▸ **Stated problem**
Rewrite the rows in the stretch from the line containing "Click the Published" through the line containing "click(x=1448, y=879)", putting "CSS rule" in place of "style rule" and leaving everything else unchanged.

--- Start of Entries supplied ---

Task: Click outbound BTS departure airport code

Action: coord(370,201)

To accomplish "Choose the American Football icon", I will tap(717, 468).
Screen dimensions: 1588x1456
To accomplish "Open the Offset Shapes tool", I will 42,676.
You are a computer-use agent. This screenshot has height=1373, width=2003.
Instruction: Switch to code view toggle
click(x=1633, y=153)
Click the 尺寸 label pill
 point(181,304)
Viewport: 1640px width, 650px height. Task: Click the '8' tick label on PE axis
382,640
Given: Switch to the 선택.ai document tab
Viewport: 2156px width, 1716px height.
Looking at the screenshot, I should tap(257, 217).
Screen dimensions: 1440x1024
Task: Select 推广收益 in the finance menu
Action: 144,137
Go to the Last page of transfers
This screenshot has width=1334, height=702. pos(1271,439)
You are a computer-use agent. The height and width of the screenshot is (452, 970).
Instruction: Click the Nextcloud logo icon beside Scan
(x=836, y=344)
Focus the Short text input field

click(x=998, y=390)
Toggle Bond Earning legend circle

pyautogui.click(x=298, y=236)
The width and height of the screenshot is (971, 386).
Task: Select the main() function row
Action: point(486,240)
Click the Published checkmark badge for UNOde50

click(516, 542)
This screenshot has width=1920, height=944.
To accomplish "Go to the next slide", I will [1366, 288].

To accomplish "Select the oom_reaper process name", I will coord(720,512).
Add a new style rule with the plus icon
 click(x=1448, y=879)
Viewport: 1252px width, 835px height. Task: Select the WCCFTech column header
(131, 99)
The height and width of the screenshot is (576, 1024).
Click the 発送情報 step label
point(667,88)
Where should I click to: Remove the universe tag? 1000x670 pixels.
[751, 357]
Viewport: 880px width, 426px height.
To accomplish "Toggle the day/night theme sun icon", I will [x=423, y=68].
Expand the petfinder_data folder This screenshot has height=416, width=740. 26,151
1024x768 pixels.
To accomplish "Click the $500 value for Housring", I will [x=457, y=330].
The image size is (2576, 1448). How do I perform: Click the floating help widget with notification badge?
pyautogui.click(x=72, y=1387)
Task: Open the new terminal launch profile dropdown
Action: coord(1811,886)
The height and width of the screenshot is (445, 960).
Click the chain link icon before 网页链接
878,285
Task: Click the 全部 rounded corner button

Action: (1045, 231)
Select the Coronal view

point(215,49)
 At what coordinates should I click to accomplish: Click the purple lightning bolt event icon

--- End of Entries supplied ---

▸ **Reply**
Click the Published checkmark badge for UNOde50

click(516, 542)
This screenshot has width=1920, height=944.
To accomplish "Go to the next slide", I will [1366, 288].

To accomplish "Select the oom_reaper process name", I will coord(720,512).
Add a new CSS rule with the plus icon
 click(x=1448, y=879)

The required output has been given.